Они взяли билеты в разные вагоны. Через час Даня прошел мимо ее купе, но она сделала строгое лицо. Поезд медленно выползал из трудного горного участка, где были постоянные повороты, подъемы и где кромешная темнота все время наползала на них – темнота от густой и бесстрастной тени, образуемой скалами и холмами вокруг Клермон-Феррана. И слева начало светить солнце. Оно светило ей прямо в лицо сквозь оконное стекло, и от бесконечного стука, горячего солнца, раннего подъема и волнений Мари заснула. Когда она проснулась, Даня сидел рядом. Она сердито сверкнула глазами, а потом улыбнулась и спросила шепотом:
– Сколько еще ехать?
– Три часа, – тоже шепотом ответил он.
Большой грузный мужчина в офицерской форме странно на них посмотрел, но ничего не сказал.
Глава третья
Комната без окна (1912)
В Харькове, в районе Сумской улицы, стоял некогда дом – вполне обычный для Харькова, увитый весь по фасаду красивым плющом, отчего в его квартирах, правда, было темновато, с одним высоким подъездом и гулким, как бы искривленным двором. Во дворе этом стояли две большие беседки, образующие тупой угол с галереей и тоже оплетенные плющом, отчего двор имел вид маленького городского сада, и всегда в нем сидели или стояли посторонние люди, привлеченные этим неожиданным уютом (войти во двор можно было через арку соседнего дома, из переулка). Между беседками имелся также небольшой фонтанчик. И темно-красные стены этого дома, и прохлада, и облупленная от старости, но неожиданно милая синяя краска старых беседок создавали вид практически европейский, можно даже сказать, римский.
Дом этот, кстати, имел в Харькове много разных названий – «дом адвоката Петрова», «дом с беседками», «генеральский дом», и прочее, и прочее, но будем для ясности называть его домом Каневских, хотя Каневские занимали в нем только одну квартиру на втором этаже, да и то не сказать чтобы самую большую. Заселение их в этот дом произошло перед Первой мировой войной, примерно в 1912 году, не раньше.
Владимир Моисеевич Каневский тогда снял здесь квартиру, состоявшую из четырех спален, а также из кухни, гостиной, кабинета и комнаты для прислуги. Считалась она при этом шестикомнатной, но не была слишком шикарной – одна, самая большая комната даже вовсе не имела окон, а окна спален и кабинета выходили на улицу, так что в них было шумновато.

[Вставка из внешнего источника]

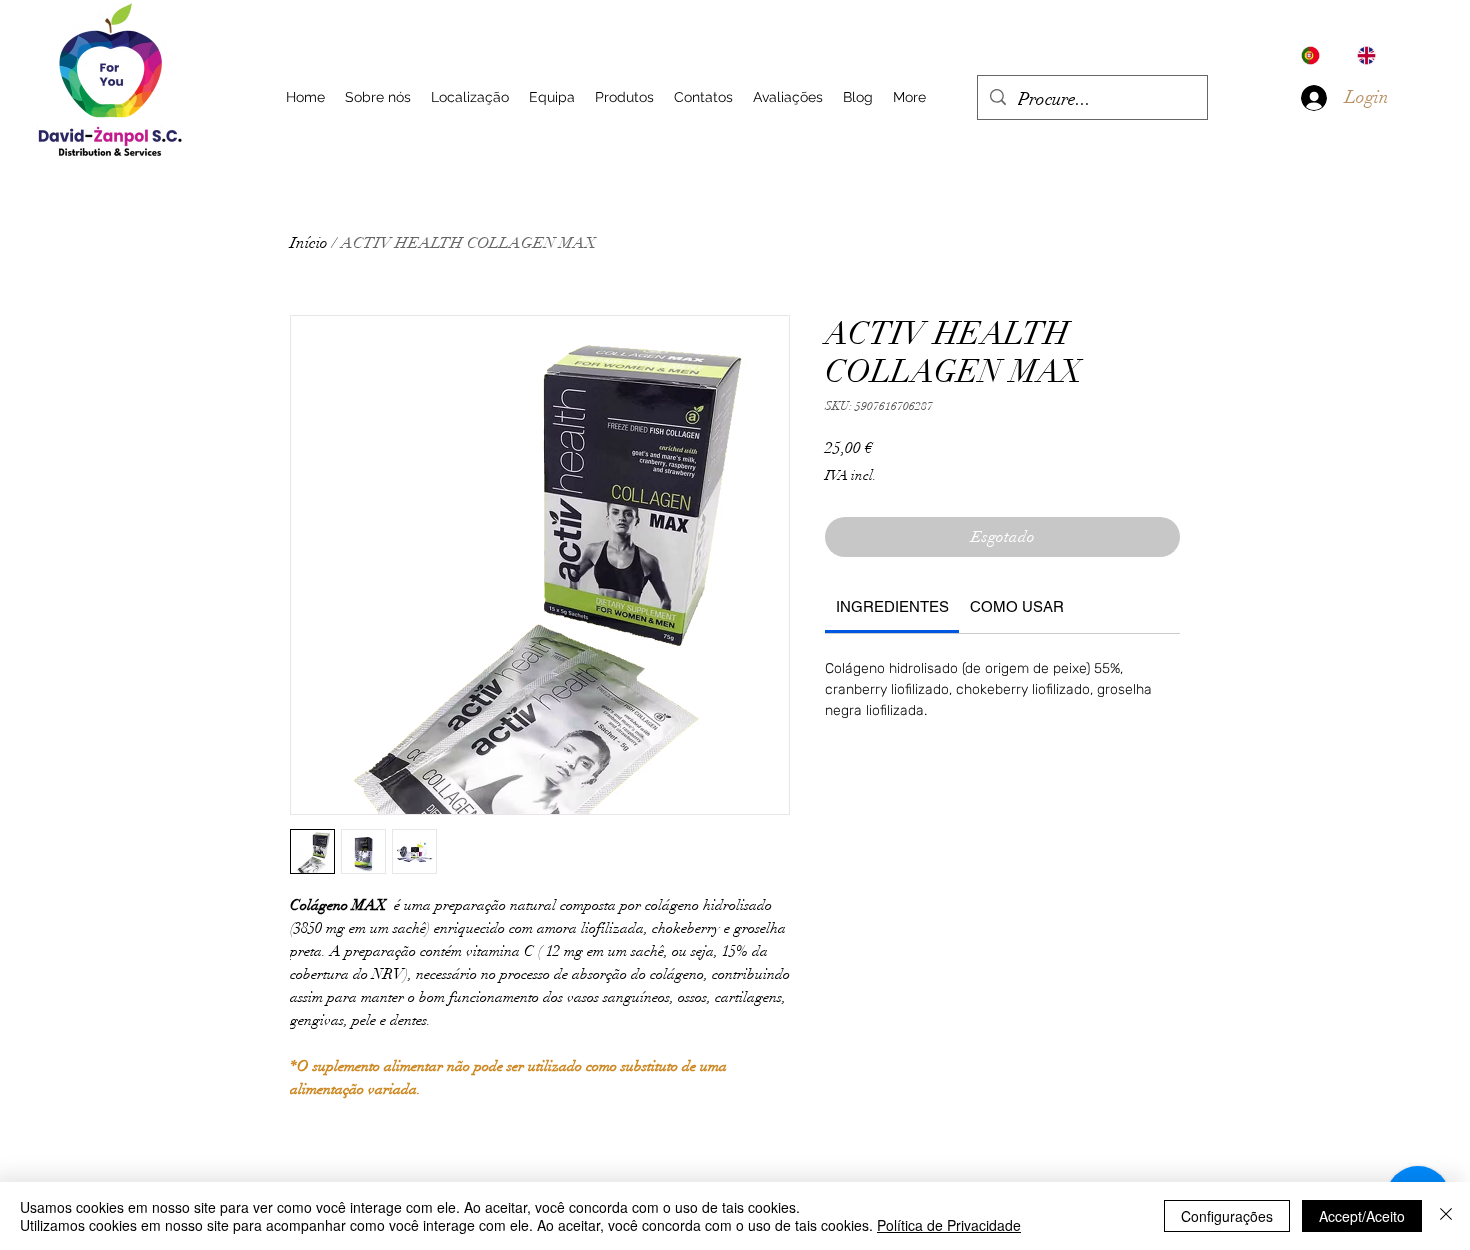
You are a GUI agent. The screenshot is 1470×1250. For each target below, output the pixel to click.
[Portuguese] (1314, 55)
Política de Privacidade (949, 1225)
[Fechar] (1446, 1216)
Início (309, 243)
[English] (1370, 55)
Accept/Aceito (1362, 1216)
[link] (892, 606)
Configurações (1227, 1216)
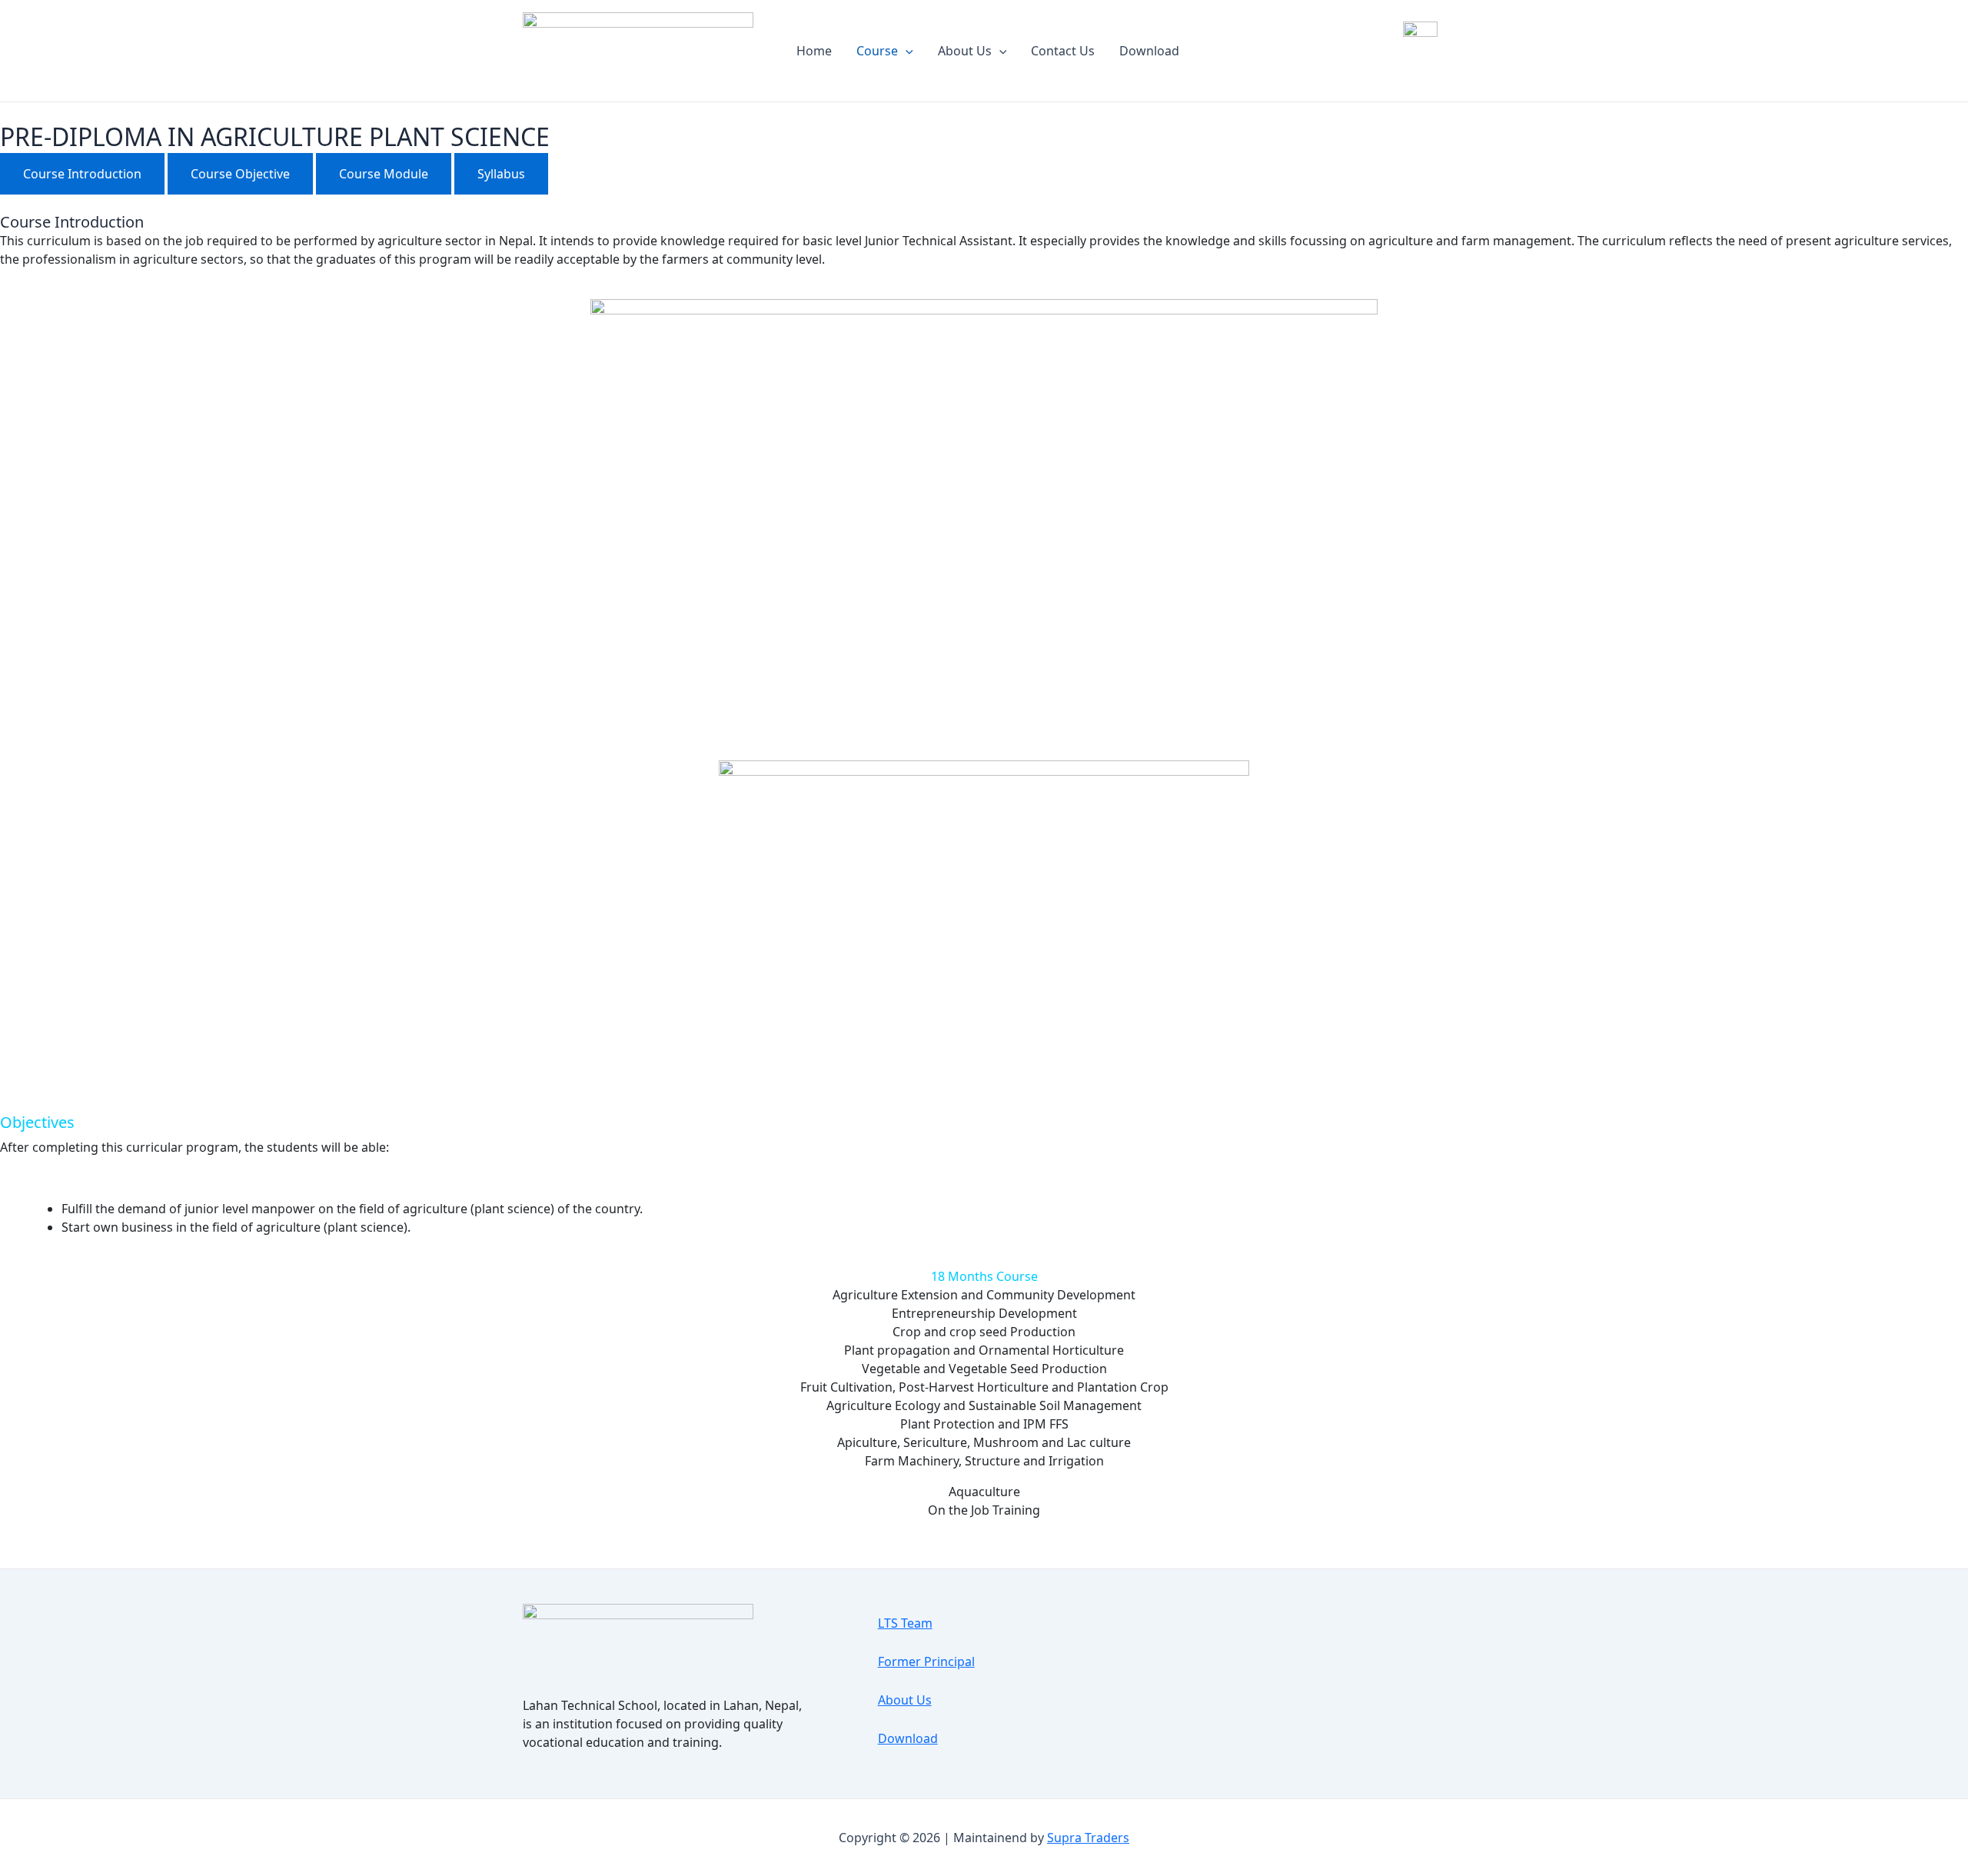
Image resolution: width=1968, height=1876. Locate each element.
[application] (905, 50)
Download (1149, 50)
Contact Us (1063, 50)
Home (814, 50)
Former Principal (926, 1661)
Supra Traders (1088, 1837)
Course (877, 50)
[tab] (82, 174)
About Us (965, 50)
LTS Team (905, 1623)
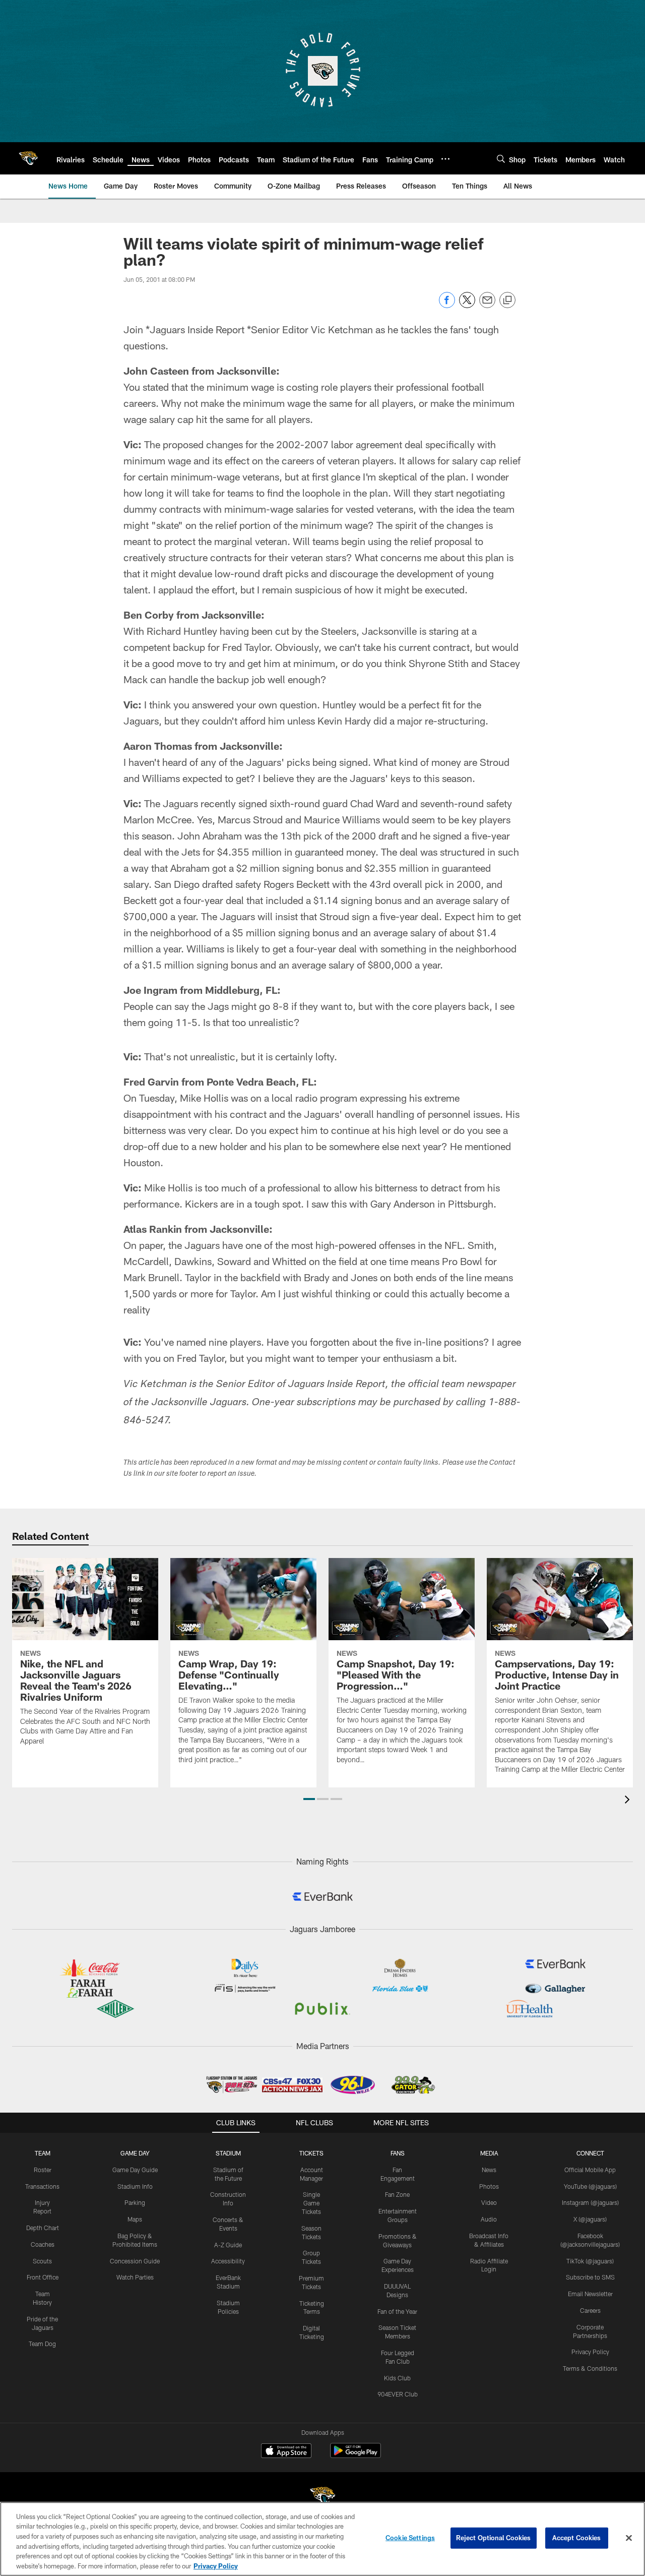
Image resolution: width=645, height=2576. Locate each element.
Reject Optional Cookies (493, 2538)
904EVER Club (397, 2394)
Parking (134, 2202)
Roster (42, 2169)
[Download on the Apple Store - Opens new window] (286, 2452)
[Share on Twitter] (467, 305)
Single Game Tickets (311, 2203)
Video (489, 2202)
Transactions (42, 2186)
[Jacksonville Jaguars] (322, 2497)
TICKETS (311, 2152)
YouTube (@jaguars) (590, 2186)
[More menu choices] (445, 159)
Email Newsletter (590, 2293)
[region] (322, 2539)
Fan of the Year (397, 2311)
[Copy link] (507, 300)
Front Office (42, 2277)
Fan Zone (397, 2194)
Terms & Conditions (590, 2368)
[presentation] (629, 1800)
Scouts (42, 2260)
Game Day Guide (135, 2169)
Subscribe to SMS (590, 2277)
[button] (309, 1799)
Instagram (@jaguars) (590, 2202)
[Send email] (487, 305)
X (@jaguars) (590, 2219)
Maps (134, 2219)
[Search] (501, 158)
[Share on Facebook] (447, 305)
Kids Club (397, 2377)
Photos (489, 2186)
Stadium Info (135, 2186)
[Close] (629, 2538)
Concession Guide (135, 2260)
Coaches (42, 2244)
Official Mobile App (590, 2169)
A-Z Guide (228, 2244)
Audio (489, 2219)
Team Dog (42, 2343)
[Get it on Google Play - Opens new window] (355, 2455)
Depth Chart (42, 2227)
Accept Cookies (576, 2538)
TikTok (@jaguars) (590, 2260)
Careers (590, 2310)
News (489, 2169)
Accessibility (228, 2260)
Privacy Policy (590, 2351)
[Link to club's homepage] (28, 158)
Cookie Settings (410, 2538)
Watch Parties (135, 2277)
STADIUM (228, 2152)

Но, как ни странно, именно эта темная комната, служившая гостиной, была объектом серьезного притяжения для всех ее жильцов. Почему именно так это было устроено, понять теперь, за давностью лет, практически невозможно, тем более что вместо того старого дома возвышается ныне аляповатый памятник конструктивизма «Дом Госпрома»… Но что-то в комнате было такое, что манило, может быть и пугая одновременно, или, напротив, веселило, хотя и навевало легкую грусть. Детям она казалась необъятно большой. Возможно, так казалось потому, что в целях экономии (чтобы не жечь дорогое электричество) во всех углах ее были расставлены керосиновые двенадцатисильные, как тогда говорили, лампы с цветными стеклами.
Одни лампы отбрасывали пламя чуть красноватое, другие чуть зеленоватое, и, переходя из угла в угол, вы все время попадали в какое-то новое пространство, как будто это была другая планета – то ли Марс, то ли Венера, а то, возможно, и Плутон.
Вдоль стены стоял необъятный кожаный диван, на котором всегда было полно народа. Кто-то чинно сидел, прихлебывая чай, кто-то ползал по подушкам, а кто-то просто спал, свернувшись калачиком. И все помещались прекрасно.
Во время обедов и ужинов, конечно, включали верхний электрический свет, и тогда искусственным солнцем вспыхивала под потолком невероятно большая люстра и становилось светло не просто как днем, а самым солнечным, самым светлым и прекрасным днем, какой только может быть на свете.
По крайней мере, так иногда казалось детям. Особенно Миле, потому что он был младшим из братьев, но никогда не торопился высказываться, чтобы не быть осмеянным.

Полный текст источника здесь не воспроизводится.